La invitación recibida mediante carta es para acompañar la instalación del “comité municipal por el SI al Plebiscito por la paz” que ratifique lo acordado en La Habana. Así como se lee. Desde Aguachica se invita: “a la instalación del comité municipal por el SI al plebiscito por la paz”. La invitación me llega acompañada de una copia de la carta remitida por los organizadores de este comité al presidente de la República, a los equipos de plenipotenciarios del Gobierno y de las FARC para que acompañen este esfuerzo, no sin antes mencionar que desde Aguachica ven con entusiasmo el proceso al tiempo que urgen por el establecimiento de la mesa de diálogo con el ELN.
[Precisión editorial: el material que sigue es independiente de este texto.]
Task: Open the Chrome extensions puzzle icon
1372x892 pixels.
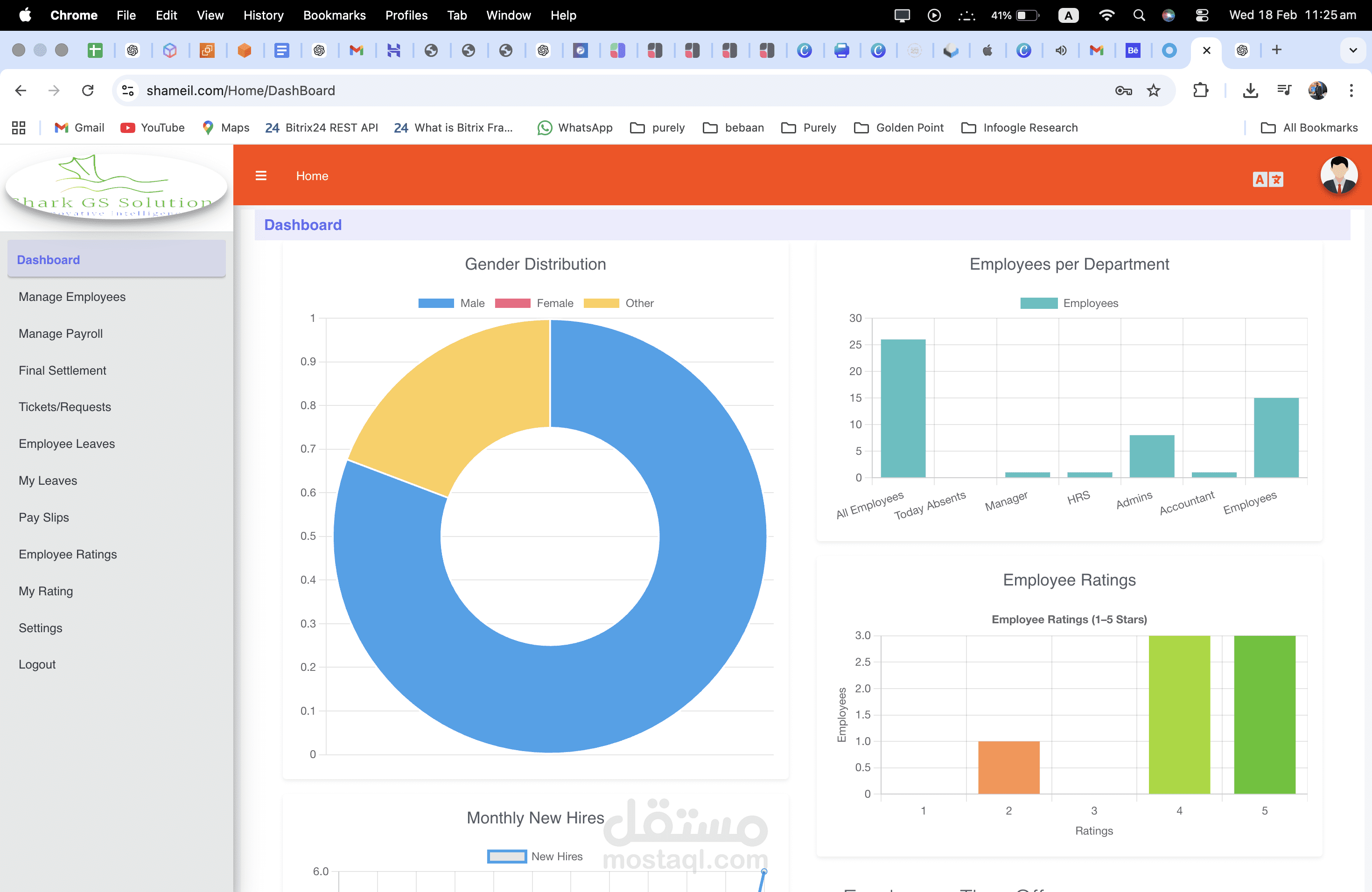Action: click(1201, 91)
Es admirable que a pesar de la violencia y miedo vividos en estos 20 años desde la Consulta Popular por la Paz, la idea sembrada por Rincón esté viva.
 
Preservar la esperanza en medio de la barbarie como en tantos otros rincones debe ser reconocido por el país. Ello además de un homenaje a Rincón, el alcalde asesinado, y a su obra es una muestra de respeto por la historia del municipio y de sus pobladores. Es un gesto para aprender y reiterar que se debe construir sobre lo construido, es reconocer que las obligaciones con el futuro y con el pasado de las administraciones y la historia de las comunidades es vital. Nos recuerda que como bien dijo alguien “nada tiene más futuro que el pasado”. Constituir un comité municipal que promueve el SI para el plebiscito por la paz de La Habana puede parecer prematuro pero es la decisión libre, espontánea de quienes han sido golpeados por la violencia. Es también la ambición de ser actor en la construcción de paz. Ahora bien, debe estimularse que este rol ciudadano vaya más allá que la promoción del SI. La participación luego del plebiscito debe dar paso a una historia diferente de la que hemos vivido. A partir de ahora el umbral definido para el plebiscito por la paz, ha de ser el mismo para todas las consultas. Igualmente los resultados deben ser respetados por todos. El ejemplo de Piedras en el Tolima donde 2971 ciudadanos dijeron NO a los desarrollos de la minería, los de Tauramena y Monterrey en el Casanare en donde sus pobladores han expresado sus posiciones frente a temas minero energéticos deben ser respetados. En estos casos, el Gobierno Nacional ha sido ambiguo, juega a la leguleyada para incumplir e irrespetar la expresión popular. Presidente: no debe cederse a quienes pretenden hacer manipulación utilitaria de la decisión popular. No se le debe temer a la participación ciudadana porque su imperio nos conducirá a una paz estable. El irrespeto a la voluntad de la gente y el apresamiento entre un corsé de la democracia son parte de las razones que la han debilitado alimentando la guerra y la matazón entre colombianos.